Entre las enfermedades hepáticas más comunes se encuentran:
- Hígado graso (especialmente el no alcohólico)
- Hepatitis A, B y C
- Cirrosis hepática
- Cáncer de hígado (carcinoma hepatocelular)
- Hepatoblastoma (raro, principalmente en niños)
Muchas de estas condiciones avanzan sin síntomas claros, lo que dificulta su detección temprana y aumenta el riesgo de complicaciones graves.
En Estados Unidos, más de 100 millones de personas viven con alguna enfermedad hepática, y entre el 25 % y 30 % de los adultos presentan hígado graso no alcohólico, una condición estrechamente ligada al sobrepeso, la obesidad y el sedentarismo.
Factores de riesgo que dañan el hígado
Si quieres proteger tu hígado, necesitas identificar qué lo está dañando. Los principales factores de riesgo son:
- Consumo excesivo de alcohol
- Dieta alta en grasas saturadas y azúcares añadidos
- Sedentarismo
- Sobrepeso u obesidad
- Infecciones virales (hepatitis)
- Uso inadecuado o prolongado de medicamentos
No es complicado: la mayoría de los problemas hepáticos modernos vienen del estilo de vida.

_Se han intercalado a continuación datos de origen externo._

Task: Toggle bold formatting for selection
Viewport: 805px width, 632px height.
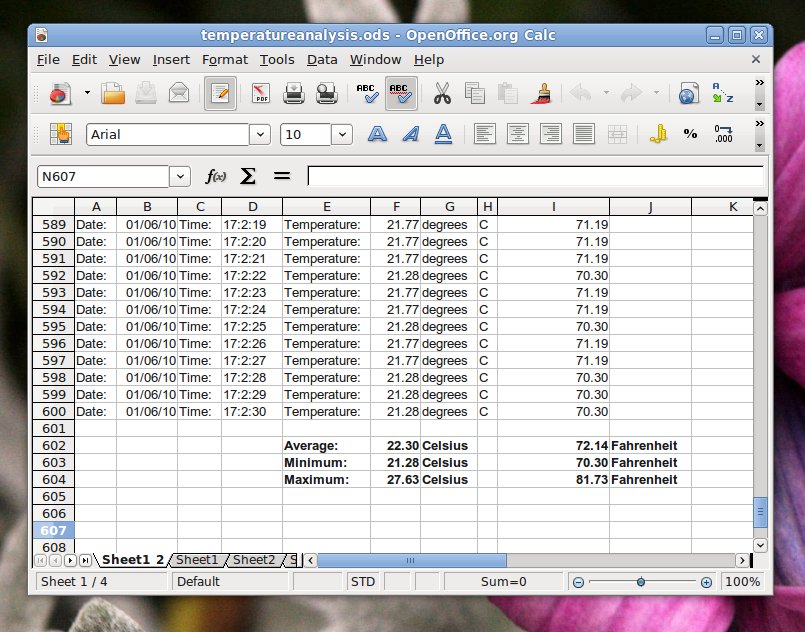Action: click(377, 133)
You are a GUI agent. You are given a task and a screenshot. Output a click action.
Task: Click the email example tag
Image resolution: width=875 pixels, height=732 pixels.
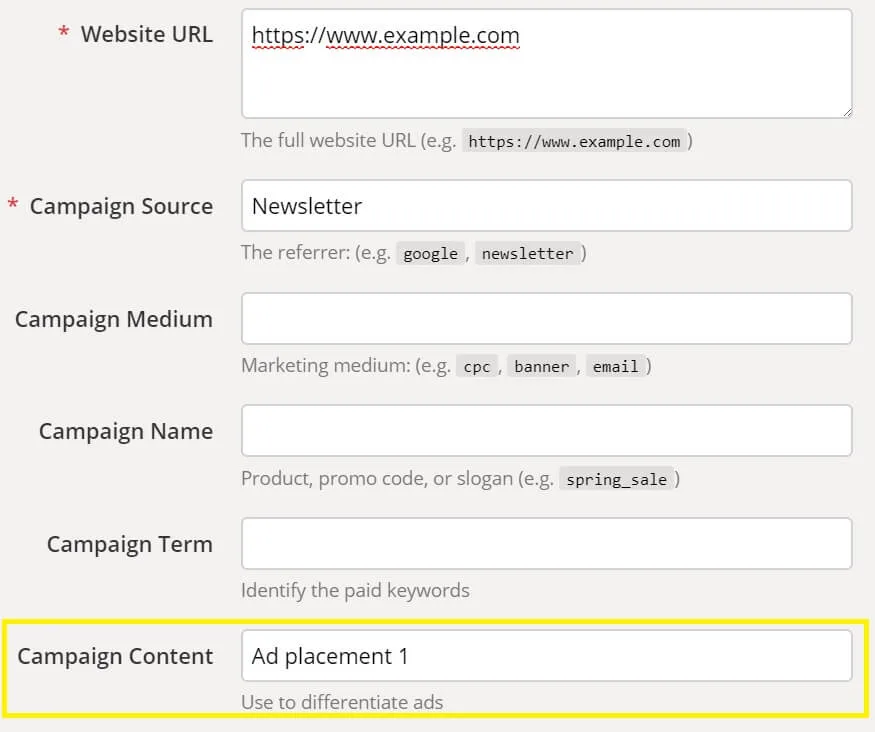point(616,366)
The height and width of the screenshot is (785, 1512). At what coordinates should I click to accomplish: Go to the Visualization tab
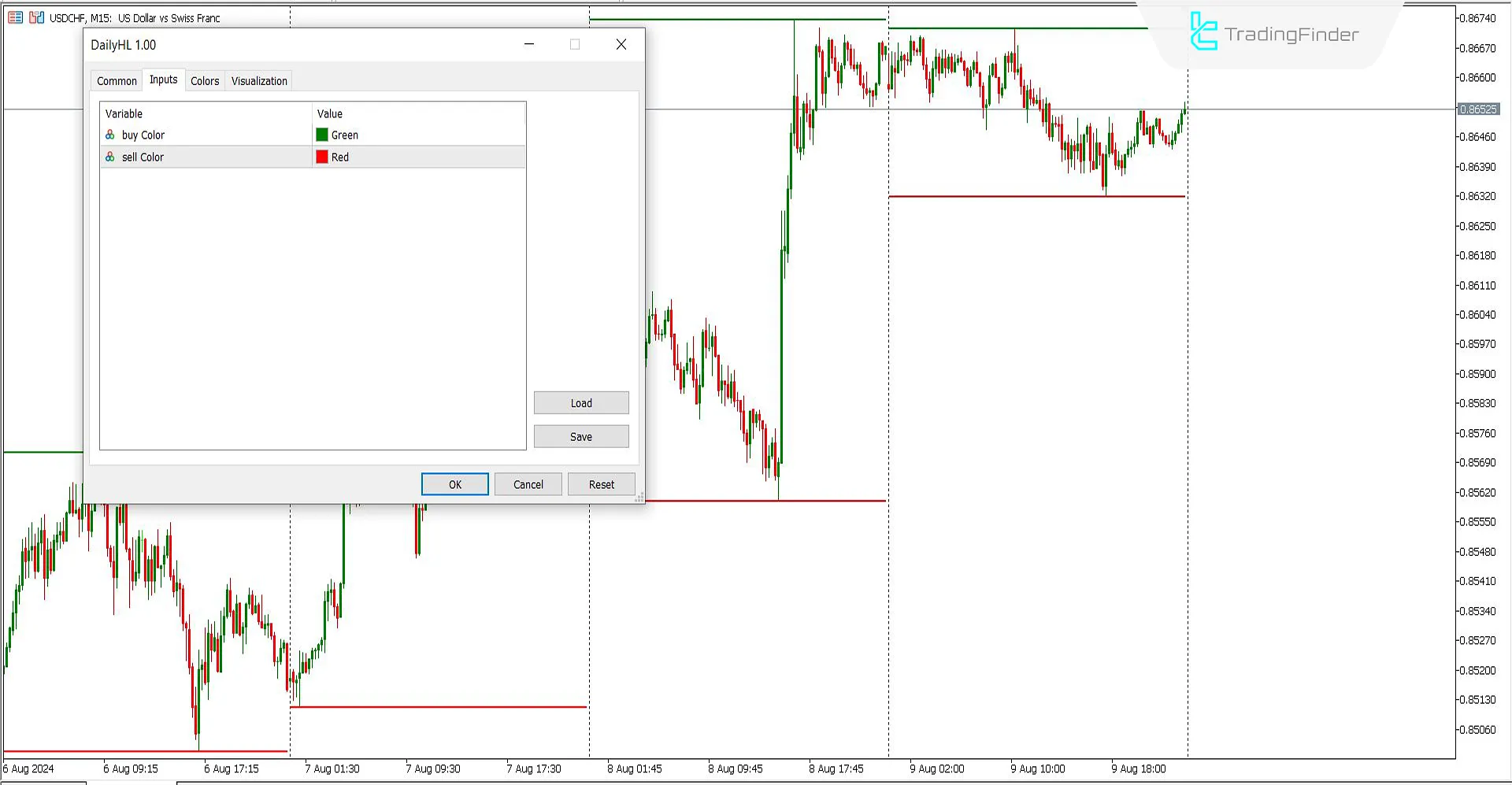[259, 81]
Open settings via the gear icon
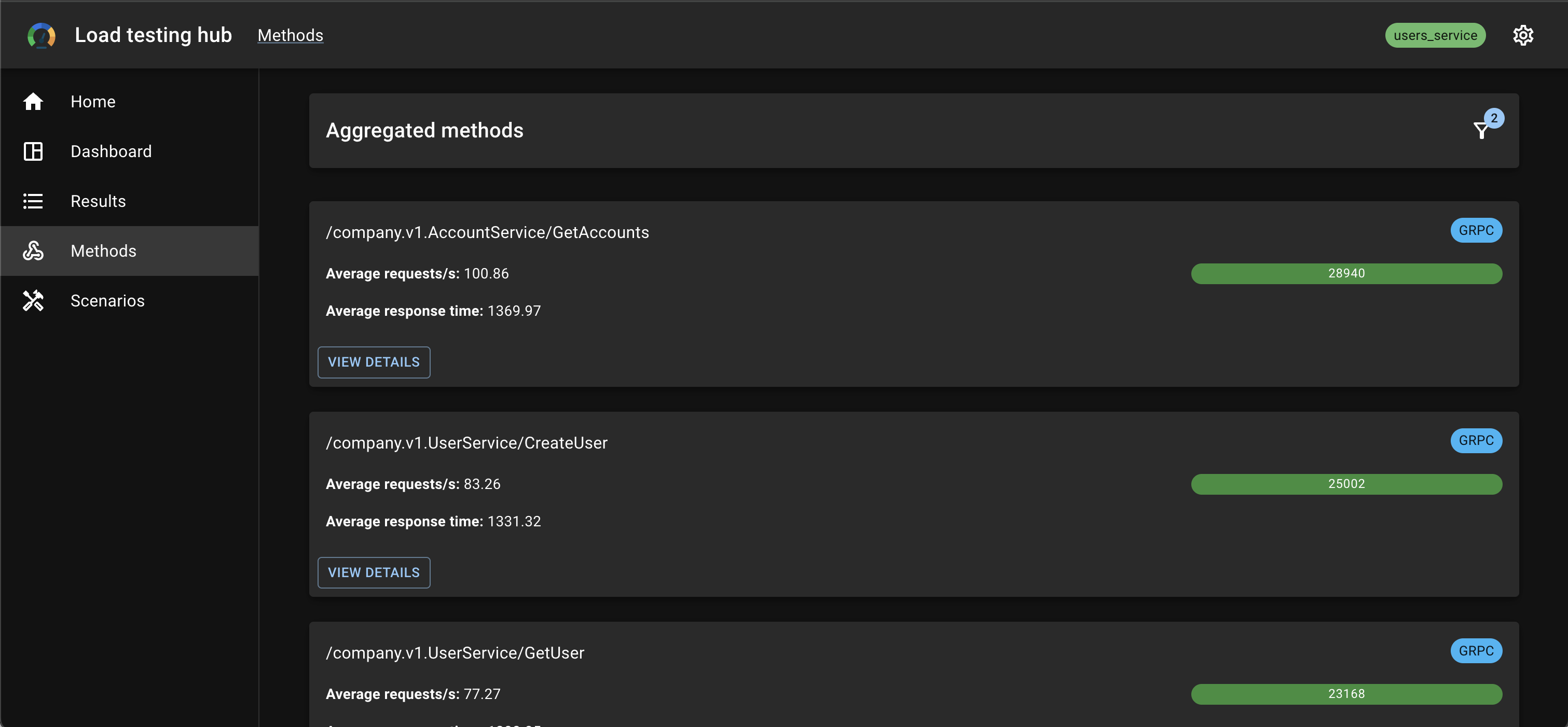 [x=1523, y=35]
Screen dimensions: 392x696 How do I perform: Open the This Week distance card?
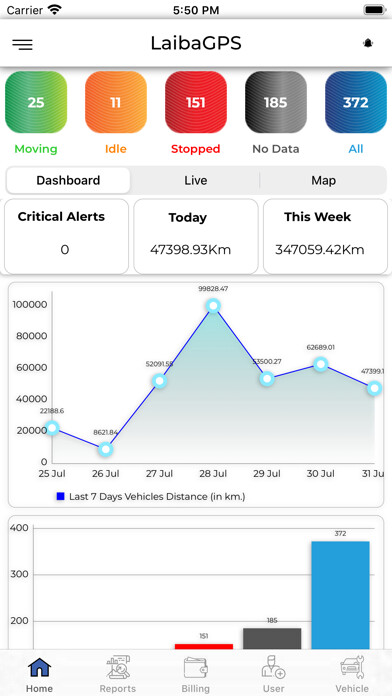[325, 236]
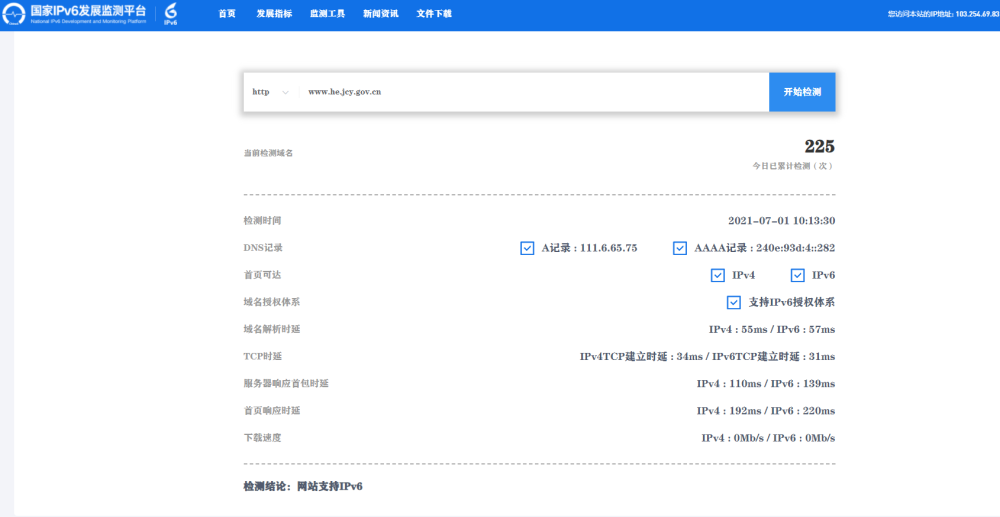The image size is (1000, 517).
Task: Toggle the AAAA记录 checkbox
Action: tap(680, 248)
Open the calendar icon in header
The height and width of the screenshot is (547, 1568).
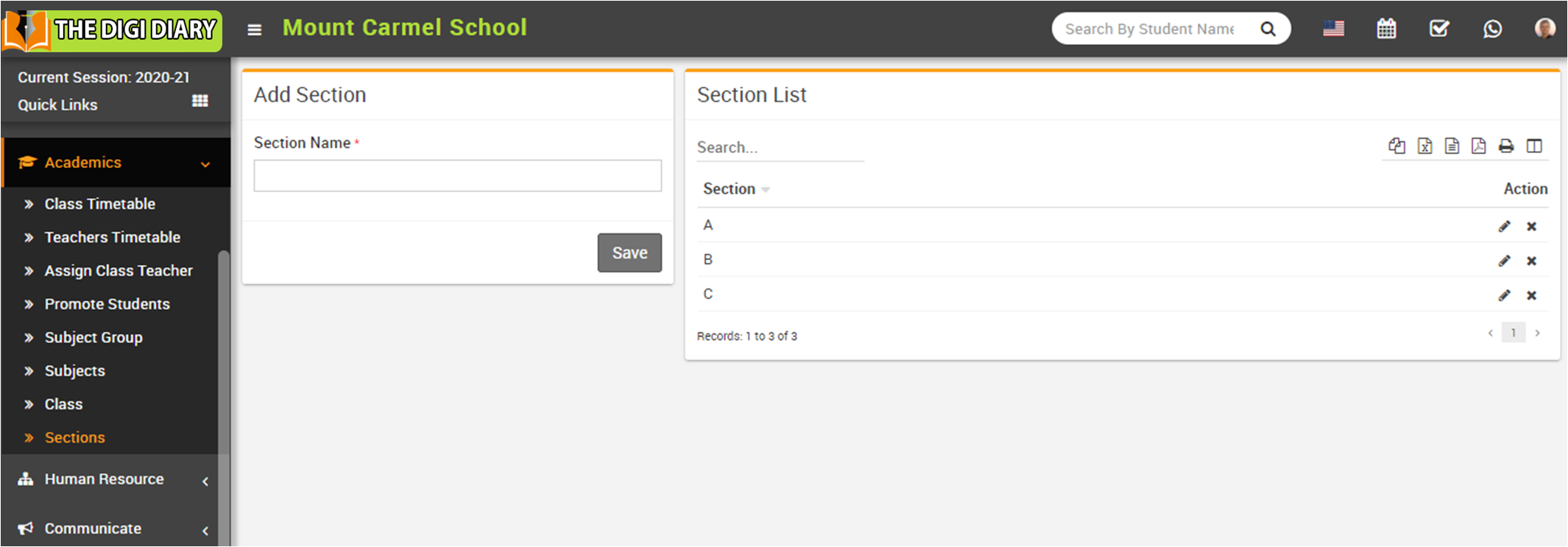(1386, 29)
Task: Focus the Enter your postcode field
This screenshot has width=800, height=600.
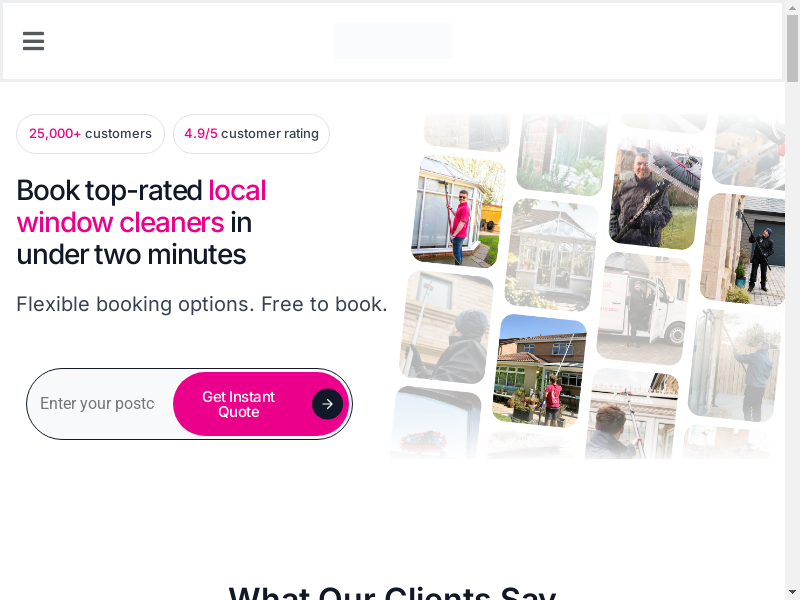Action: 99,404
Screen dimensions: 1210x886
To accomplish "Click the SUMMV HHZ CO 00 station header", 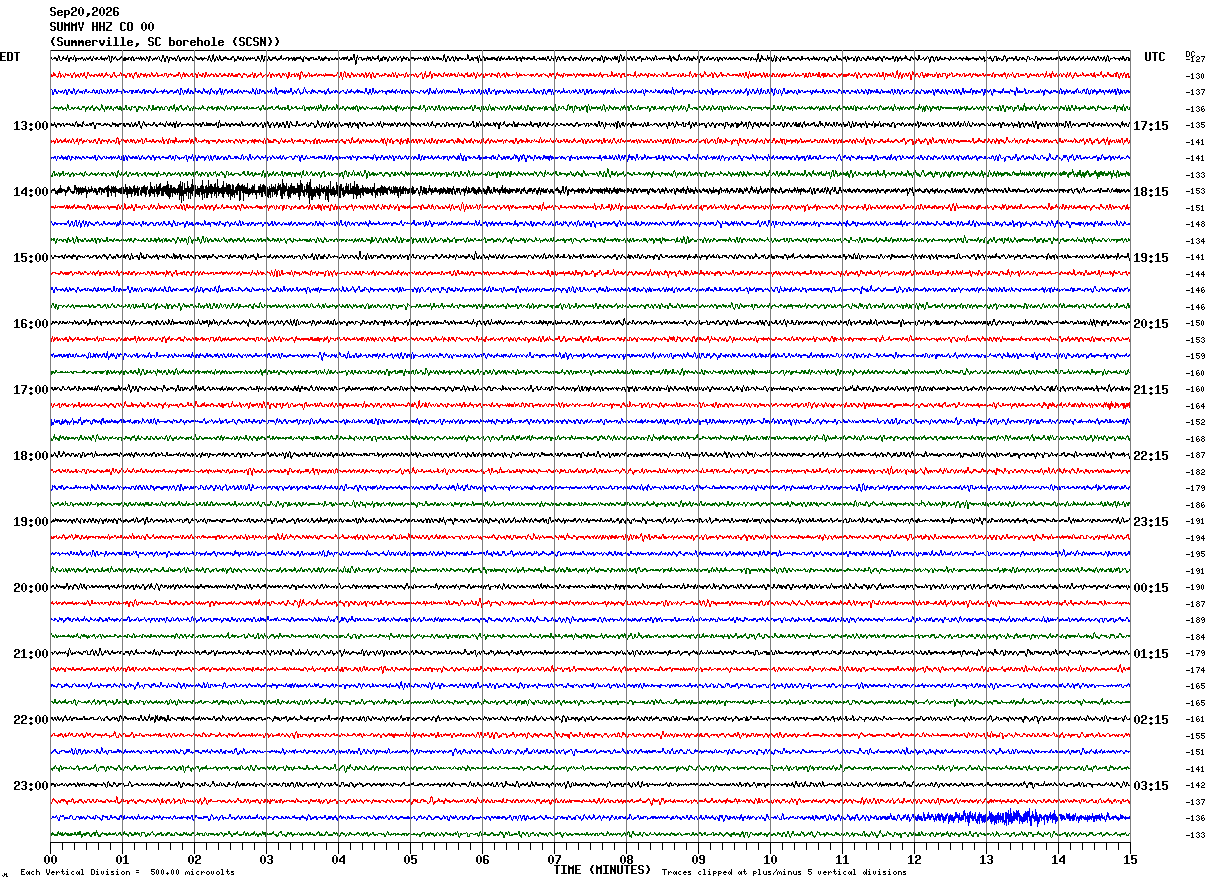I will tap(102, 27).
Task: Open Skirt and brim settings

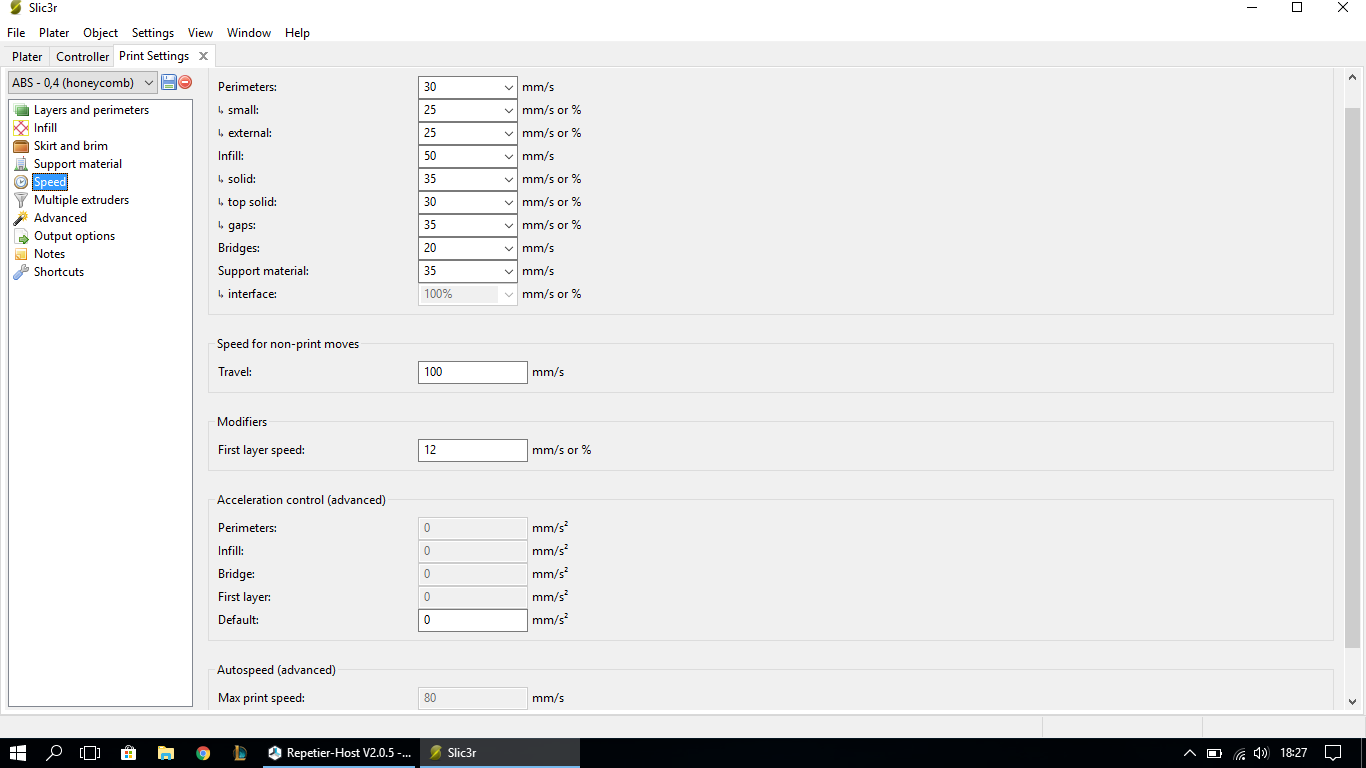Action: coord(70,146)
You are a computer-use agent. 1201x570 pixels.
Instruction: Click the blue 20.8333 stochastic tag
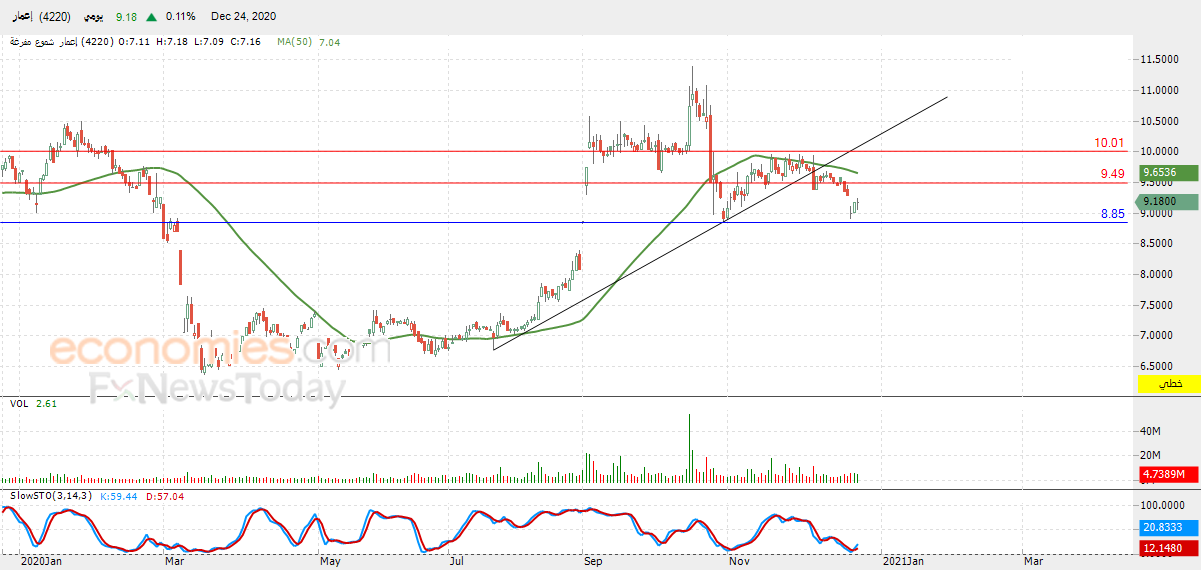[1170, 527]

Claves de prevención para una buena salud hepática
Aquí es donde realmente importa actuar. La evidencia es clara: pequeños cambios sostenidos tienen un impacto enorme.
1. Mantener un peso saludable
Perder entre el 7 % y 10 % del peso corporal puede reducir significativamente la grasa acumulada en el hígado y mejorar su función.
2. Llevar una alimentación equilibrada
Prioriza:
- Frutas y verduras
- Grasas saludables
- Alimentos naturales
Y reduce:
- Azúcares añadidos
- Grasas saturadas
- Ultraprocesados
3. Limitar el consumo de alcohol
Las recomendaciones de salud indican:
- Hasta 1 bebida diaria en mujeres
- Hasta 2 bebidas diarias en hombres
Superar estos límites aumenta significativamente el riesgo de cirrosis.
4. Prevenir hepatitis virales
La prevención aquí es directa y efectiva:
- Vacunación contra hepatitis A y B
- Evitar compartir agujas
- Practicar sexo seguro
- Realizar chequeos médicos periódicos
5. Mantenerse físicamente activo
El ejercicio no es opcional si quieres un hígado sano. Reduce la grasa hepática, mejora el metabolismo y disminuye la inflamación.